# Directions
1 > In the Luang Prabang temple account, in what year was the large stupa in front of Wat Wisunalat built?
2 > Please pick up the Luang Prabang temple account after its final sentence and carry it forward.

# Selected extract
------------
A Monk in his prayer chamber, Wat Aham

Susanne and I returned to our bikes and crossed back over the wooden bridge to the Luang Prabang peninsula. We caught some shade at another minor wat and then continued right to Wat Wisunalat, locally known as Thaat Makmo – the Watermelon Stupa. Originally constructed in the early 1500s, Thaat Makmo was one of the oldest wats in Luang Prabang. Though its sim is nothing unusual, Wisunalat is best known for the large stupa in front of it, a hemispherical structure built in 1513 that looks like a half of a watermelon jutting out of a white stone base. Just next to the stupa was Wat Aham, a quiet monastery best known for two large Bodhi trees and its former role as the residence of the Sangkhalat, the Supreme Patriarch of Lao Buddhism. Outside of the sim an old monk showed us around and into the sim, where he offered to sell us “wats in a bottle” – glass bottles with wooden sims inside, not unlike a ship in a bottle. He then sat in a small gilded booth, barely bigger than he was, and invited us to take pictures. We smiled, took some shots and thanked him, eventually leaving the sim as he remained quite comfortably inside his booth. As we crossed through the compound, a group of boys played with a bicycle. They laughed and mugged for pictures enthusiastically.
------------
# Raw records

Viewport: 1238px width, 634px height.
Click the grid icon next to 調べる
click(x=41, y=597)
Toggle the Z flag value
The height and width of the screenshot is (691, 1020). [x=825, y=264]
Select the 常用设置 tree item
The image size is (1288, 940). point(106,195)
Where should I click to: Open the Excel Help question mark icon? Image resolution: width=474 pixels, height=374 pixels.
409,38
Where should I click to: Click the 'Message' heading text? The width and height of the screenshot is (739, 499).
------------
# Expected results
1 > 1513

2 >
Back at our own bikes, I looked up the road and saw a splendid view of Phu Si, the 100 meter hill that sits at the center of the Luang Prabang peninsula. At its summit I could see Thaat Chomsi, the 80 foot stupa that dates back to the early 1800s. I had a momentary flashback to the stupa of Swayumbunath near Kathmandu, its mystical eyes peering out in four directions from its hilltop perch. There were no eyes looking down at me from the top of Phu Si, but yet I felt the same serenity here that I had last felt in the Kathmandu Valley. Luang Prabang was truly a special place.
We dropped off the bicycles at the shop around 1pm and grabbed some more banana bread at the bakery. There were two Americans inside – a man from New York and a woman who happened to be from DC – as well as a tall, mysterious Englishwoman. The man was on a round-the-world meditative trek, while the American woman had taken six months off from the World Bank to travel across Asia. I’m not exactly sure what the Brit’s itinerary was, though she did talk about how she thought bald men were very attractive. Susanne and I finished our snack, so we retreated to our air-conditioned room at the Hotel Phousi for a couple of hours – we were sweaty and in dire need of showers at this point.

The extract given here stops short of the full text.